In the program, Lawrence Vogel, Professor of Philosophy at Connecticut College, says • “The very act of cheating puts you out of harmony with yourself.” • What does this mean? • Professor Vogel illustrates his meaning by giving the example of a basketball game won through cheating, not skill.
If one wins through cheating, would the winning have any meaning or value? • If one is only interested in the rewards of winning, I suppose the answer is yes • But, what if one is interested in something more, like integrity? • Should people value integrity? • If they should, then seeming virtuous, rather than being so, won’t work.
Madame Bovary • Great novel published in 1857 by the French novelist Gustave Flaubert. • Title character is Emma Bovary. • Marries the dull-witted Charles Bovary just because he was the first man to find her attractive. • Not at all content with being a wife and mother.
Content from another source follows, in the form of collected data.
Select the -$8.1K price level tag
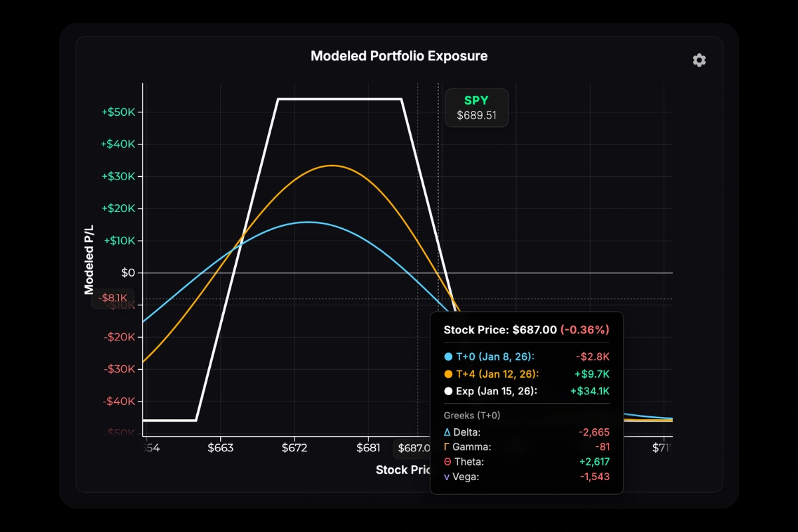The width and height of the screenshot is (798, 532). coord(113,299)
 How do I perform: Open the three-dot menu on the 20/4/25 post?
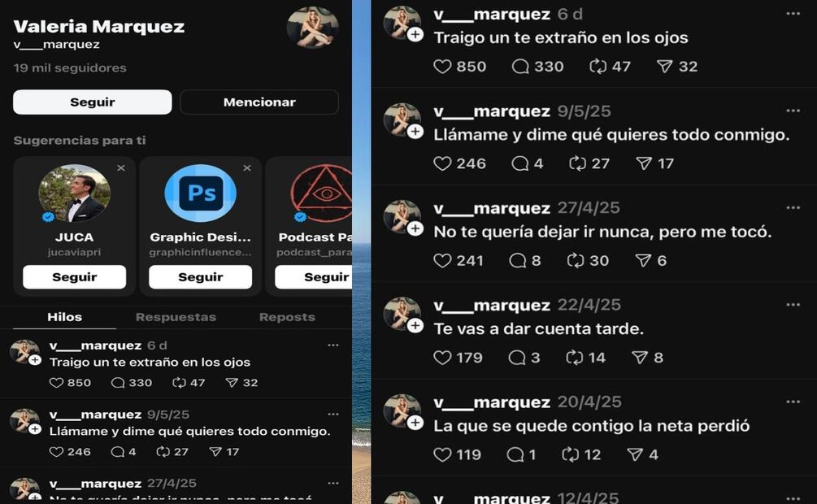coord(793,402)
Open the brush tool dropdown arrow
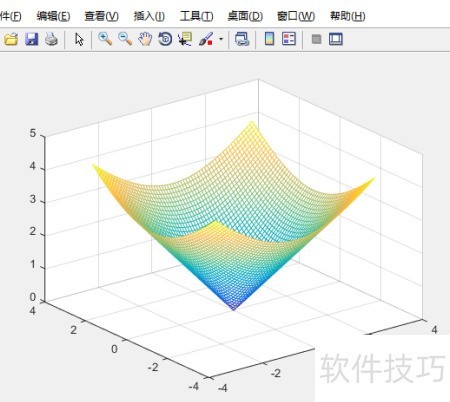This screenshot has width=450, height=402. 221,39
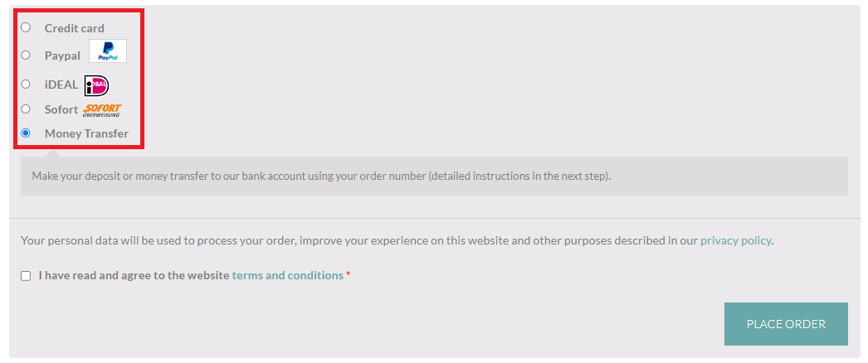The width and height of the screenshot is (868, 363).
Task: Pick the iDEAL radio button circle
Action: coord(26,84)
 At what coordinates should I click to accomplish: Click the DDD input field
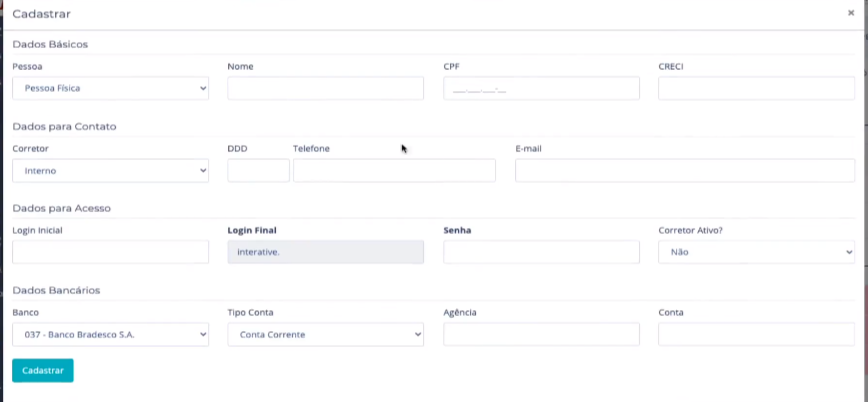[x=258, y=171]
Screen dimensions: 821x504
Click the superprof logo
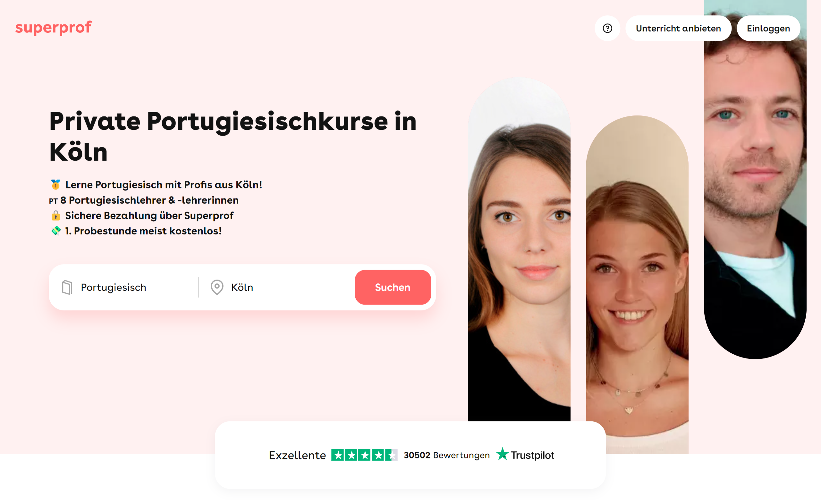(x=53, y=28)
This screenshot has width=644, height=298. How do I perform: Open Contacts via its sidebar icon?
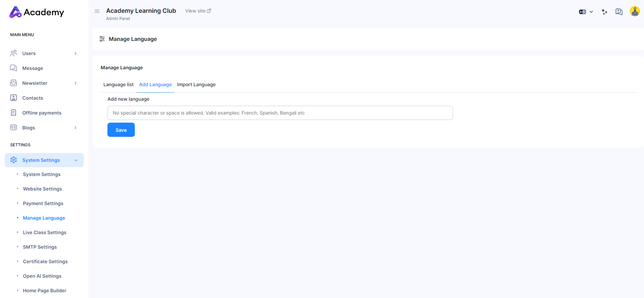(x=14, y=98)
Runs up debts with extravagant shopping sprees. • Has affairs with other men. • All the while, however, she seems virtuous to those who know her. • In order to maintain her veneer of virtue, Emma spins a web of lies. • Flaubert writes of Emma: • “[H]er whole life was a tissue of lies which she wrapped around her love [for her lover] like a veil to hide it.
“Lying became a mania, a pleasure; so much so that if she said she had walked down the right side of the street the day before, it was almost certain that she had walked down the left.” Gustave Flaubert, Madame Bovary • Trying to seem, rather than be, virtuous takes a large psychic toll. • In the end, you lose yourself because, after a while, you don’t know who the real you is.
Is it the virtuous façade, or is it the vicious core? • What’s more, almost always, in the end, truth will out. • In the end, Emma’s double life is uncovered, and, unable to face the humiliation, she swallows poison and dies a horrible death. • Even after her suicide, Emma’s husband Charles refuses to hate her; instead, he pities her.
He pities her because he judges her to be, not so much evil, as poor, wretched, and desperate. • Perhaps this can be said of all those who attempt to seem, rather than be, virtuous.